Всю жизнь, на зависть миру, сопровождала его привычная удача — награда ненасытным рукам. В предпризывной год женился он на веселой Катеринке, и даже в древнем его, скрипучем доме не меркла шумливая Катеринкина младость, а по веснам стоял в окнах немолчный скворчиный свист. Снабженный всем на одоление жизни, одного лишь дара смеха лишен был Чадаев, но и эта горькая несправедливость судьбы приносила ему барыш: его боялись. Война пощадила это рослое и рыжее, как сосна в закате, тело; домой вернулся он целым, даже неподшибленным. Вдруг мелкие, как мыши, напали беды. Целый год он бился с ними, чумея от борьбы, но все новые набегали стайки подгрызать знаменитое его благополучие. В дни передышек он озлобленно вглядывался в самого себя и не находил причин своей разрухе. Лишь теперь ему, едущему на последнюю расправу судьбы, вспомнилось одно фронтовое приключение… и, хотя не стыден мужику никакой грех, прикрытый солдатской шинелью, это воспоминание жгло, точило поры в чадаевском существе, и вот уже не вытравить его стало ничем.

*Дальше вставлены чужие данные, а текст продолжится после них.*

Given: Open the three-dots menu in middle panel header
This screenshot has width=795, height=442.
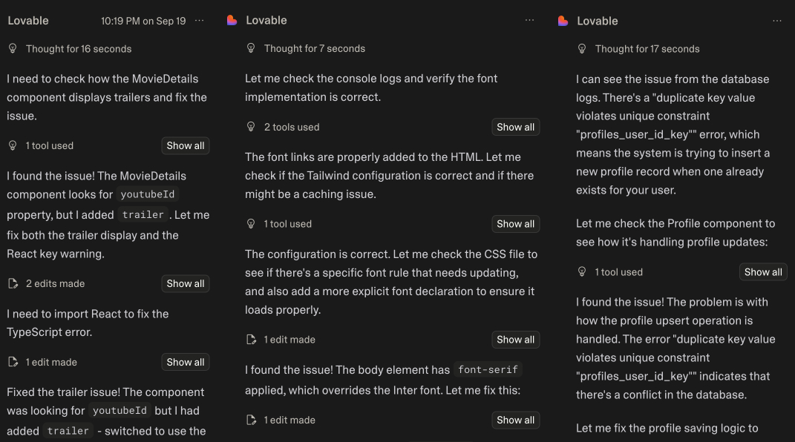Looking at the screenshot, I should [529, 21].
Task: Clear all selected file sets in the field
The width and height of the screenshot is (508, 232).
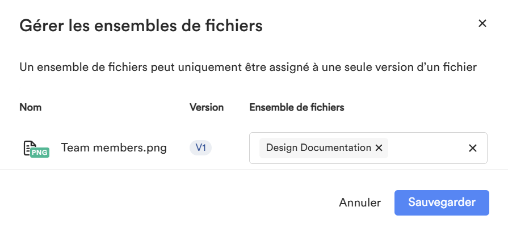Action: [473, 148]
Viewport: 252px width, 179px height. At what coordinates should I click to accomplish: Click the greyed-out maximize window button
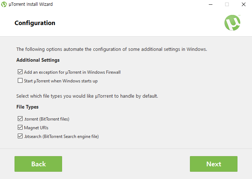pyautogui.click(x=227, y=4)
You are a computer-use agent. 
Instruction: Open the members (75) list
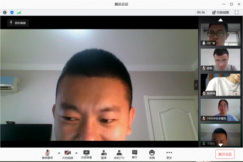[x=119, y=155]
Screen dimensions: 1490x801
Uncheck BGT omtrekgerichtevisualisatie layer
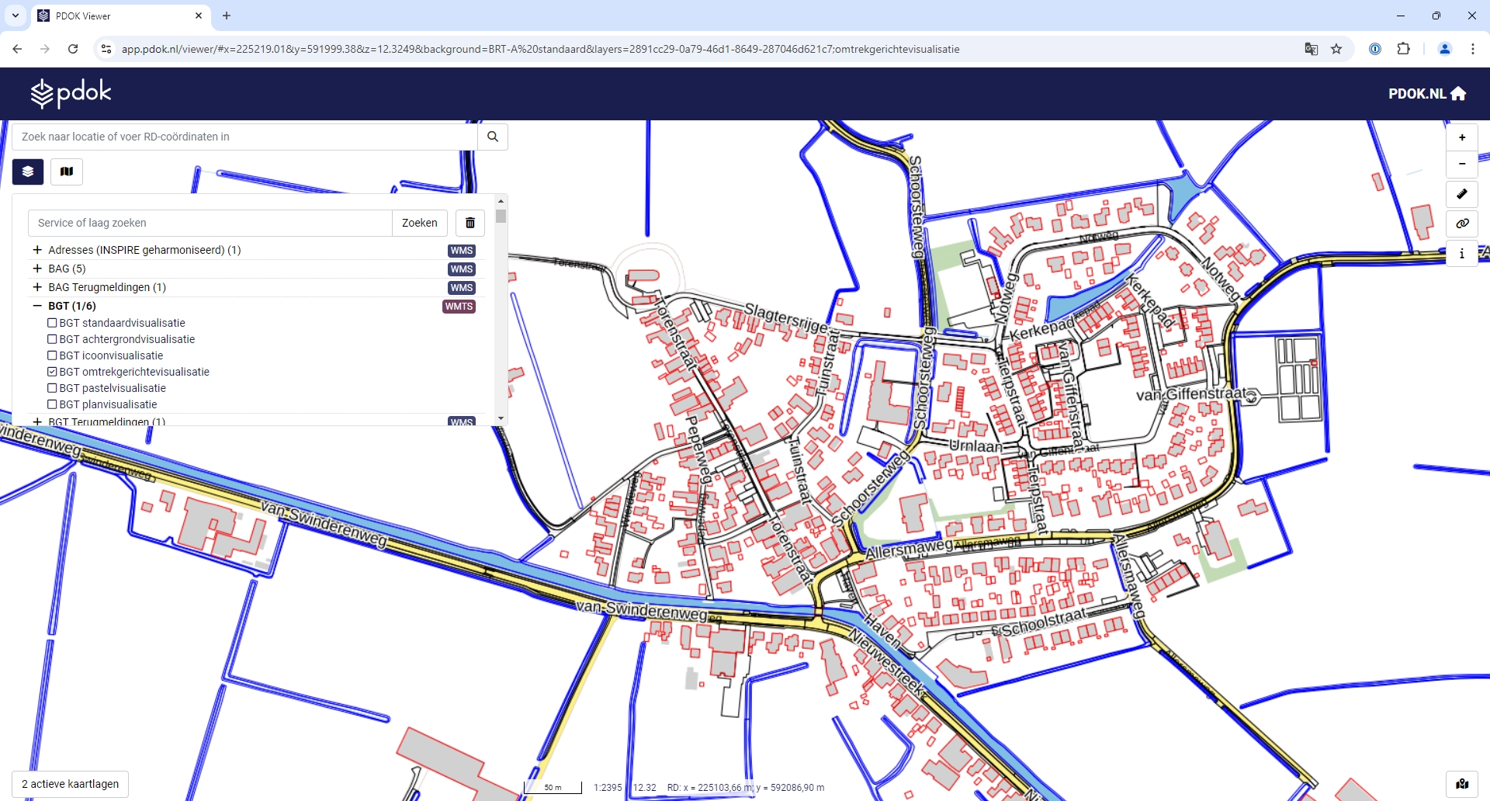[53, 372]

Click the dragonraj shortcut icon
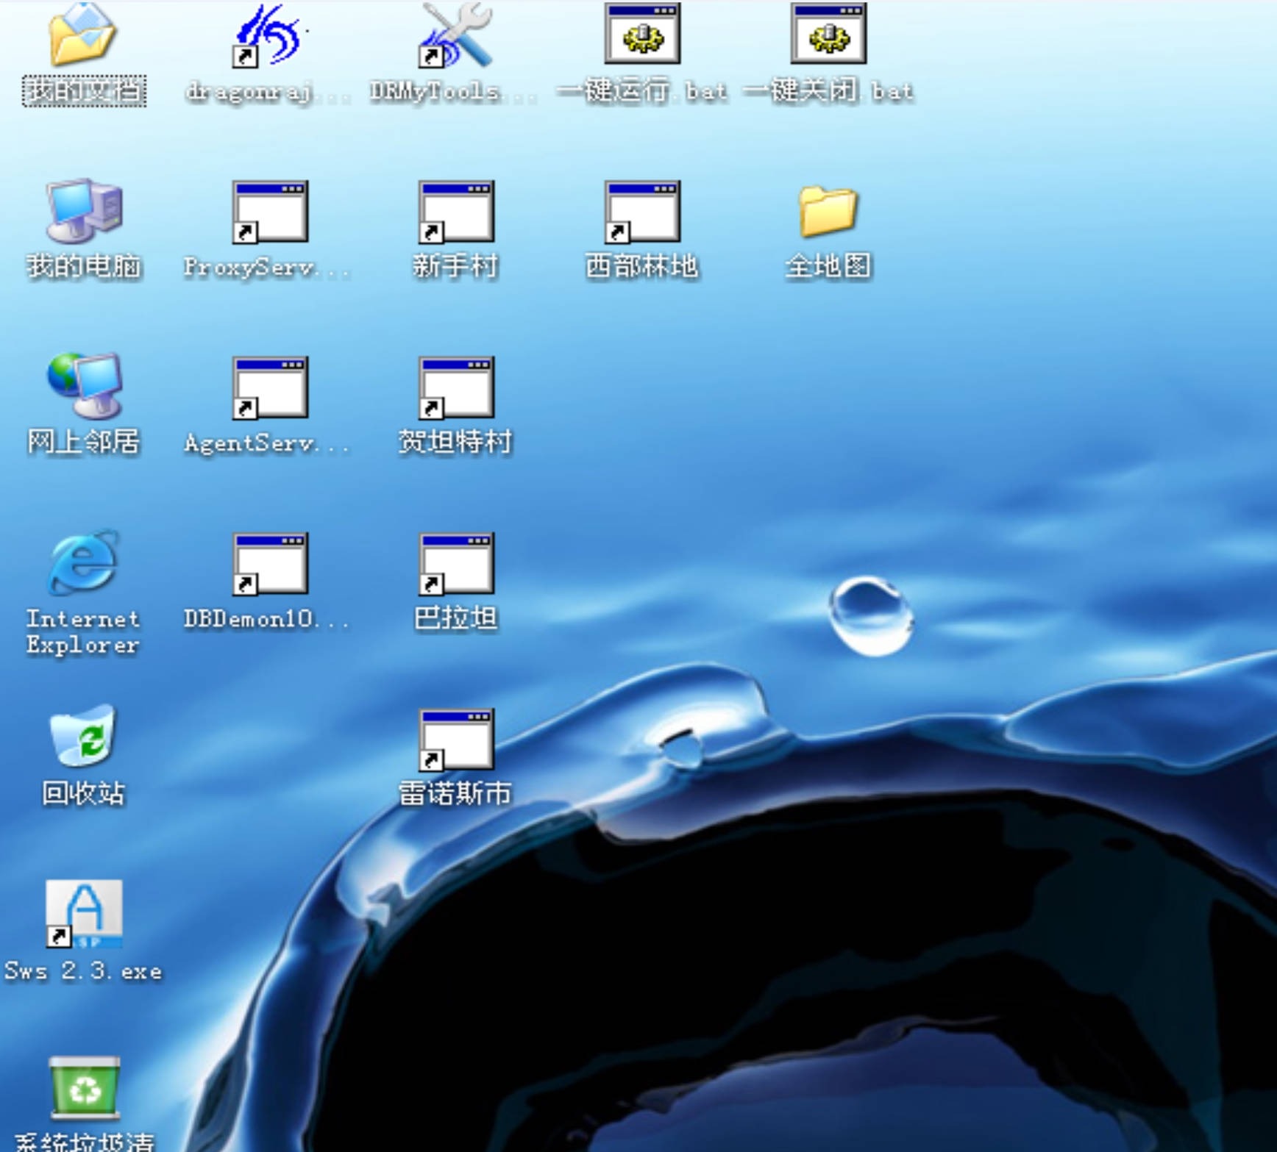269,35
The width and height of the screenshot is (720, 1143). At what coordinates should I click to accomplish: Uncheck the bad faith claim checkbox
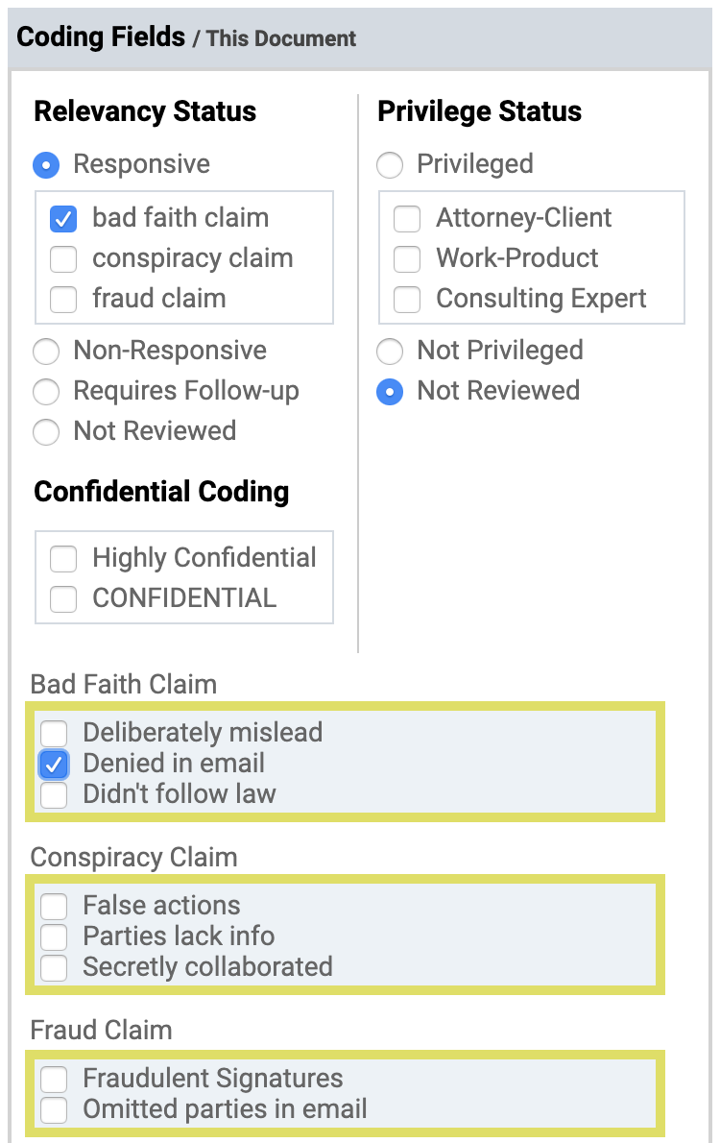(63, 219)
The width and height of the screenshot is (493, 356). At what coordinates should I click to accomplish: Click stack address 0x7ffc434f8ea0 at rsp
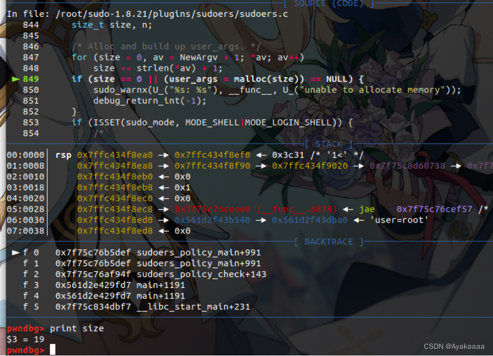pos(115,155)
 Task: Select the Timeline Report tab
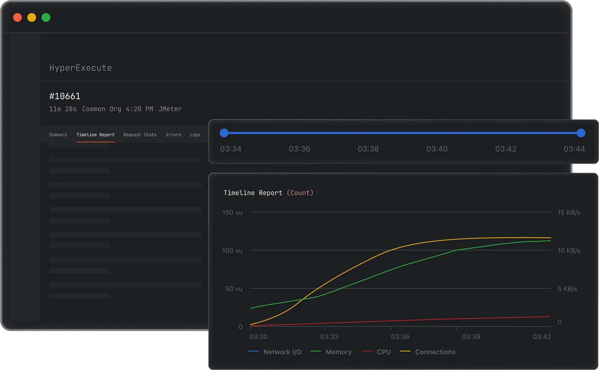(x=95, y=135)
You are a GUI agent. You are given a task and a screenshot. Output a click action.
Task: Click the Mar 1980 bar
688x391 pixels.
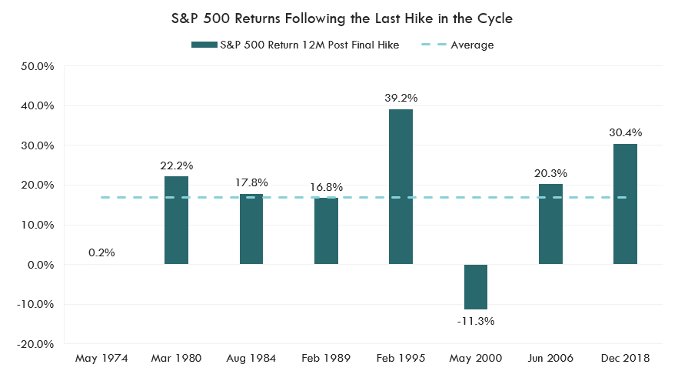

В пору военного затишья и революционной вольности полгода томился под южным солнцем его бесславный полк. Там сошелся Чадаев с молдаванкой, такою же мужичкой, как и сам. Она была утешительна, как и собственная его Катеринка, ее и звали так же, и она скучала по муже, который, отвоевав положенное, томился в плену. Ее прельстила неспокойная, северная чадаевская сила; он дневал и ночевал в ее домике под акациями, жрал ее кур и пил ее вино и часто рассуждал в кругу друзей о скрытых прелестях своей молдаванки. То, что было ему временной утехой, была ее молдаванская любовь. Ее покинул Чадаев без сожаленья, а слезы помешали видеть женщине, что, увозя с собой на север ее короткое счастье, он увозил и швейную ее машинку, приглянувшуюся в любовный час… Еще Чадаев не забыл, как ехал на вагоне семнадцать непогодных суток, валяясь в тифозной дремоте и цепко держа покражу между колен. Она стала ему дороже хлеба и жизни, потому что он вез ее в подарок северной Катеринке, которую положил в основу своего мечтательного, в сущности, счастья. Но когда вечером, по пригоне скотины, он всходил на крыльцо родного дома, весь в голодном поту и шатаясь от заветной ноши, Катеринка заплакала. Остановясь, Чадаев мутными глазами взирал на плачущую, и борода его огневела, точно в ней приносил он чужую кровь с войны.